A VOZ DA CAVERNA
As ordas de cavaleiros, assolaram tanto aquela aldeia que a reduziram a uma população de viúvas e crianças.
Nos idos da idade média, as aldeias normalmente eram pobres e exploradas pelos nobres e tiranos. Mas aquela, por causa de um dos habitantes haver tido um entrevero com o senhor feudal há mais de dez anos, suas mulheres e filhos sofriam de forma contumaz a vingança. Isto durou até que o tirano, em 1343 contraiu a peste negra e morreu de forma sofrida e tenebrosa.
Os ataques cessaram, mas as mulheres sem seus maridos, tinham que fazer todo o serviço a elas atinentes, até aqueles que eram extritamente masculinos. Como sendo, reconstruir casas, pocilgas e baias; ainda, buscar capim e alimentos tanto para os animais, como lenha, para seus fogões rudimentares.
Loreena de Gwinyfell, saia quase todos os dias com uma corda de couro - menos os chuvosos e de muita neve - para o bosque das cercanias à cata de gravetos e galhos secos. Em um desses dias, tendo que adentrar cada vez mais o bosque, pois na orla, os gravetos já rareavam pela busca de outras mulheres, encontrou uma caverna. Achou-a um tanto sinistra, dava-lhe a impressão de que alguém alí morasse, pois tinha pesadas portas, semi-abertas.
Foi dela se aproximando, com medo, mas sua curiosidade era maior que o pavor. De repente, teve a impressão de ter ouvido uma voz feminina. Bonita de se ouvir. A princípio em um canto tradicional tristonho, mas ao falar sua voz era um tanto quanto sibilante, estendendo os "s" assim: - "Sss" ; e, às vezes um pouco rouca. Isso a deixou com medo é claro. Mas lá bem ao fundo da caverna ecoou:
- Você é minha agraciada, pois veio até minha caverna que há séculos não passa viva alma por perto. Tenho sob minha guarda um fabuloso tesouro, que a mim de nada vale, pois tenho tudo o que preciso, vez que sou a "Sacerdotisa de Tryton" e tenho todo o poder. Transformo se quiser, rochas em ouro, pedrarias e pérolas finas.
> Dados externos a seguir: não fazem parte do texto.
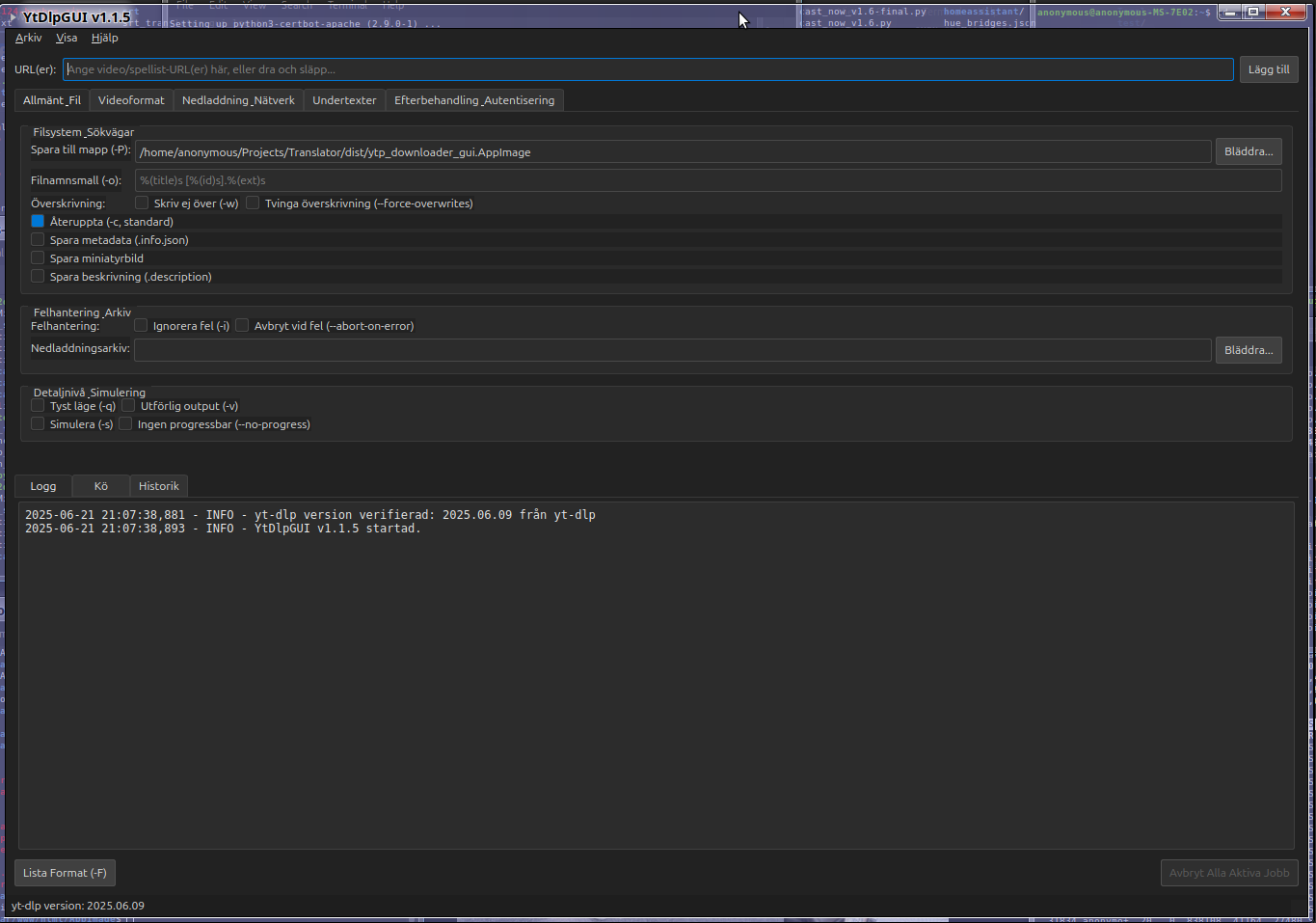Viewport: 1316px width, 923px height.
Task: Open the Hjälp menu
Action: click(x=103, y=38)
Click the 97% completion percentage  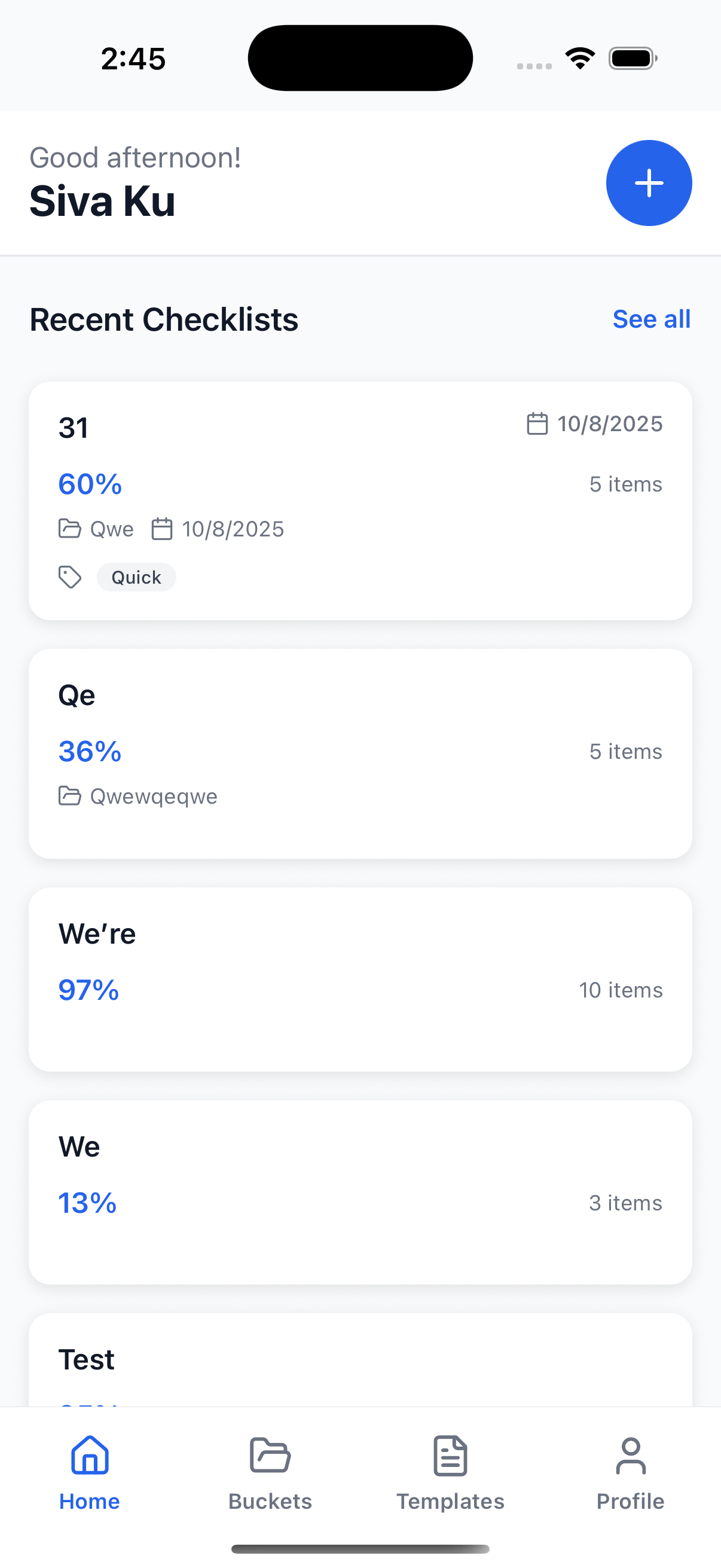[89, 990]

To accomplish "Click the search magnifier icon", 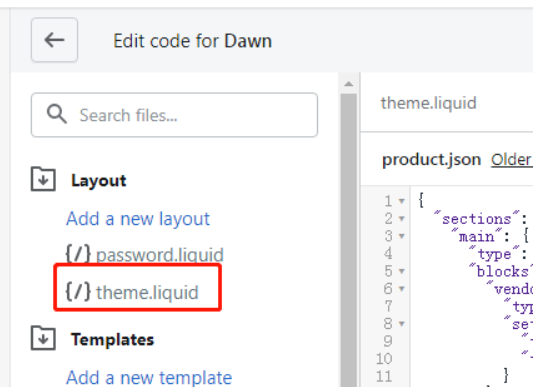I will 56,114.
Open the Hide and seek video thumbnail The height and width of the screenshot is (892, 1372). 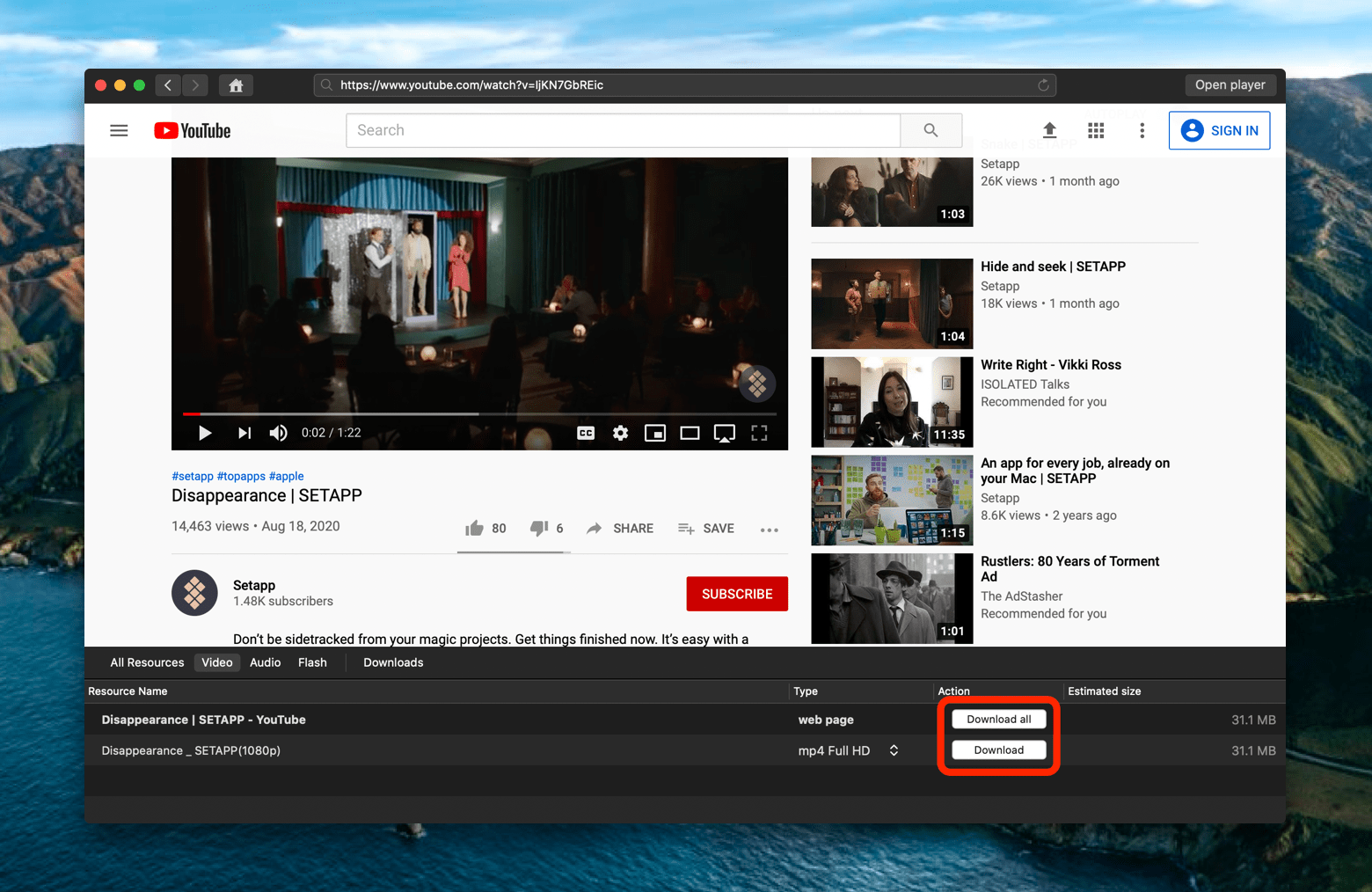tap(892, 303)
- Calada, assustada, mas com vivo interesse na palavra "tesouro", continuou na escuta:
- Entre e apanhe todo o tesouro que quizer, mas não esqueça minhas palavras principais - "A PORTA EM BREVE FECHARÁ"!
A mulher, ouvindo a sacerdotisa da caverna, que era adoradora de serpentes, nem se importou com nada. Esqueceu o medo e adentrou bem fundo na caverna. À sua frente rebrilhou um imenso tesouro: com coroas, colares de ouro recobertos de pedras preciosas, braceletes, tiaras, cintos pendentes de esmeraldas, diamantes e rubis, que de tanto brilho e esplendor iluminavam a escura carverna. Loreena de Gwynifel, endoideceu, seu rosto queimava de satisfação, emoção e desejo de riqueza e poder. Pensava:
- Vou deixar de ser essa pobretona. Serei a mulher mais linda e rica de todo o reino. Me casarei com um príncipe, talvez um rei !... Serei poderosa e respeitada. Ninguém vai mais zombar de mim. Porei a ferros todos os que me afrontarem...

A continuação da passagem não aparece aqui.